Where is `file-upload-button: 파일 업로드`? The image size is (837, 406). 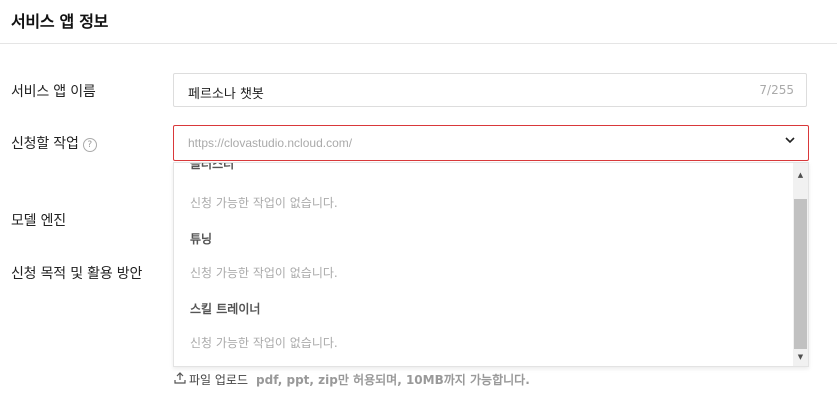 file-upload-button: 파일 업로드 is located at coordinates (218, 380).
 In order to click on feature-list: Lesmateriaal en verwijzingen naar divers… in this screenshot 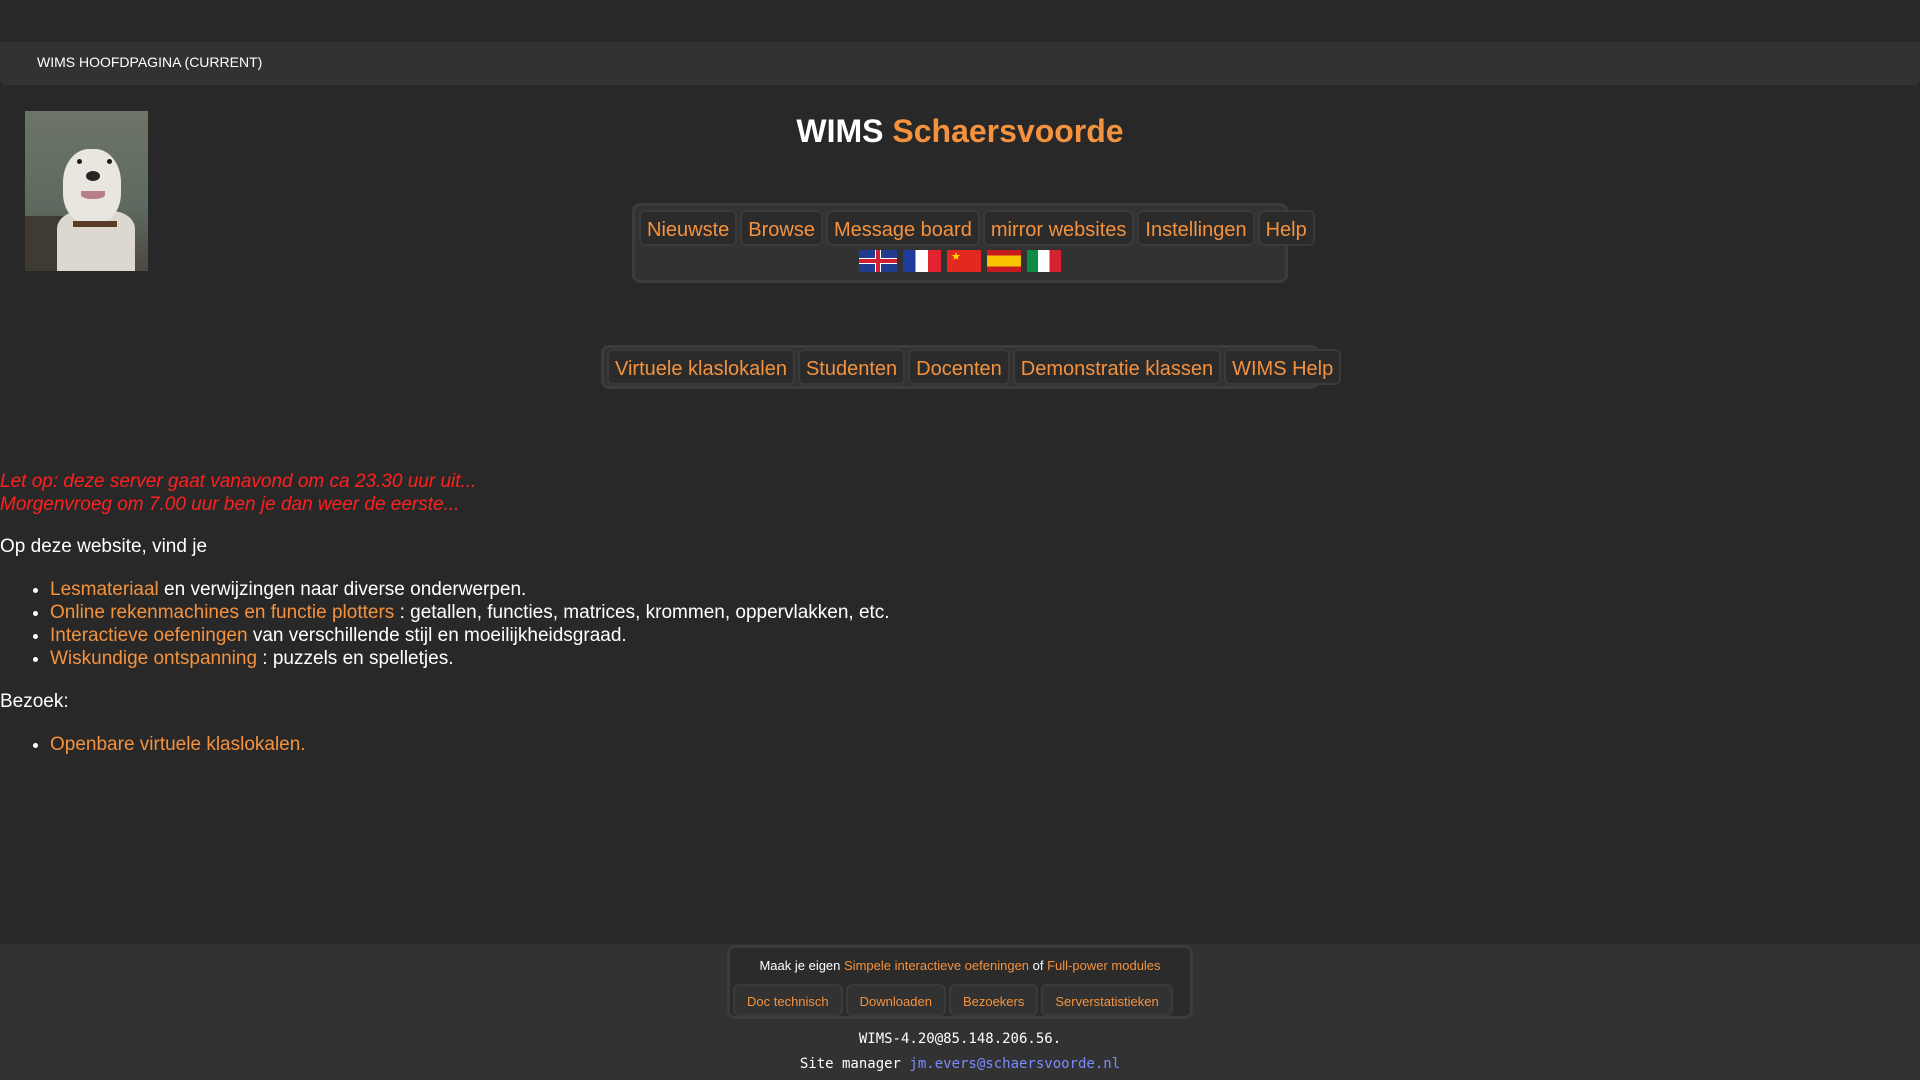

...

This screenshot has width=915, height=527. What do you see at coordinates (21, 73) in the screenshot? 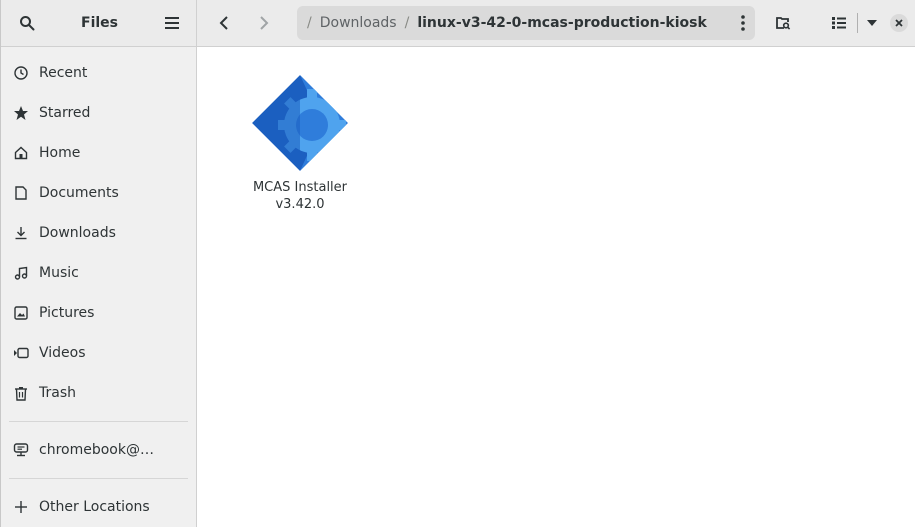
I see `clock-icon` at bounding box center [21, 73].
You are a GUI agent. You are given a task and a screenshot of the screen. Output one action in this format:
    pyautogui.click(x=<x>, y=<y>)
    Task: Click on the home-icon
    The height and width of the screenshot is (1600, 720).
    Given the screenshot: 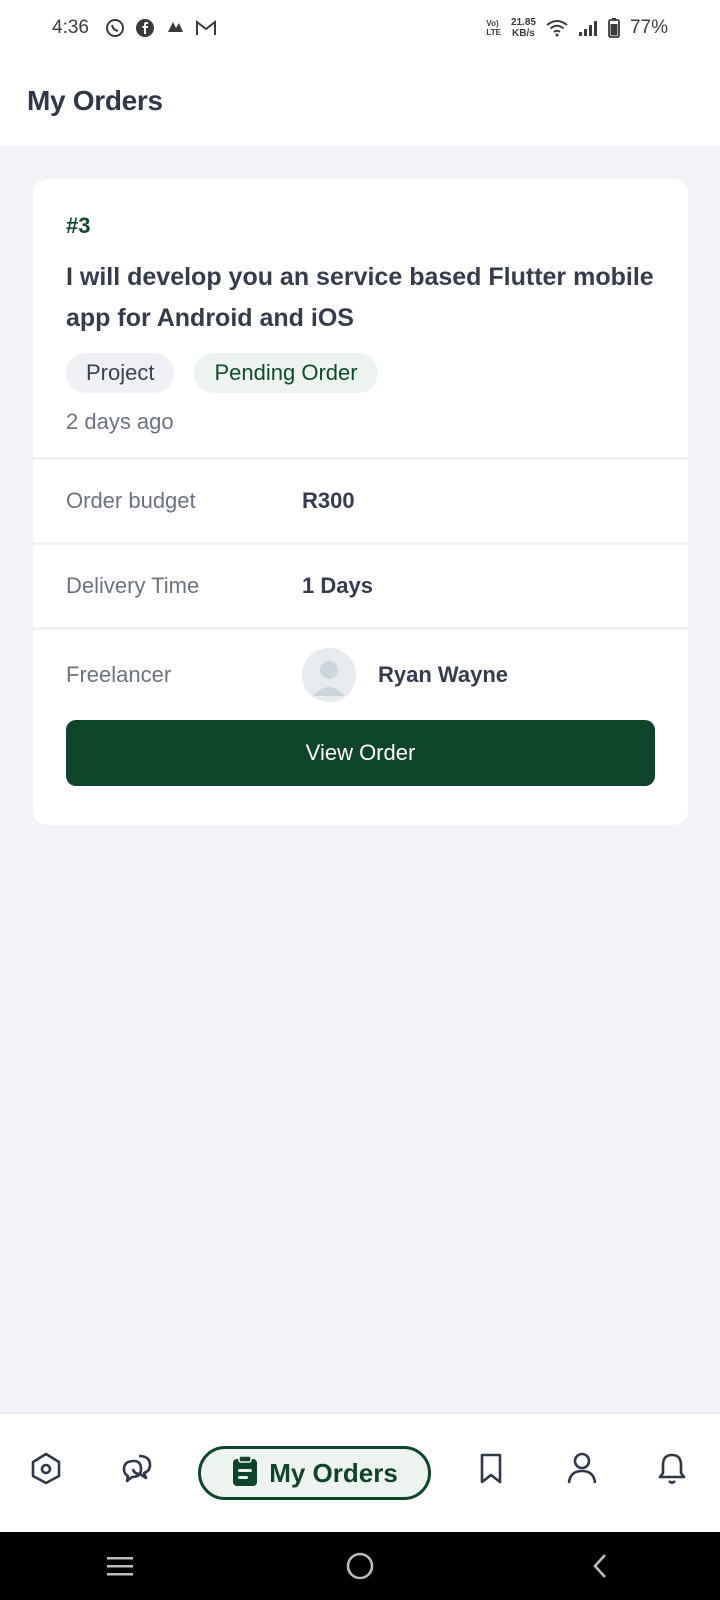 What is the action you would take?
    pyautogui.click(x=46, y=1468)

-- EXERCISE BRIEF --
Copy out the data above word for word, from the line with "This screenshot has" to the line with "center [21, 73].", and leave the pictures out.

-- OUTPUT FOR THIS EXERCISE --
This screenshot has width=915, height=527. What do you see at coordinates (21, 73) in the screenshot? 
I see `clock-icon` at bounding box center [21, 73].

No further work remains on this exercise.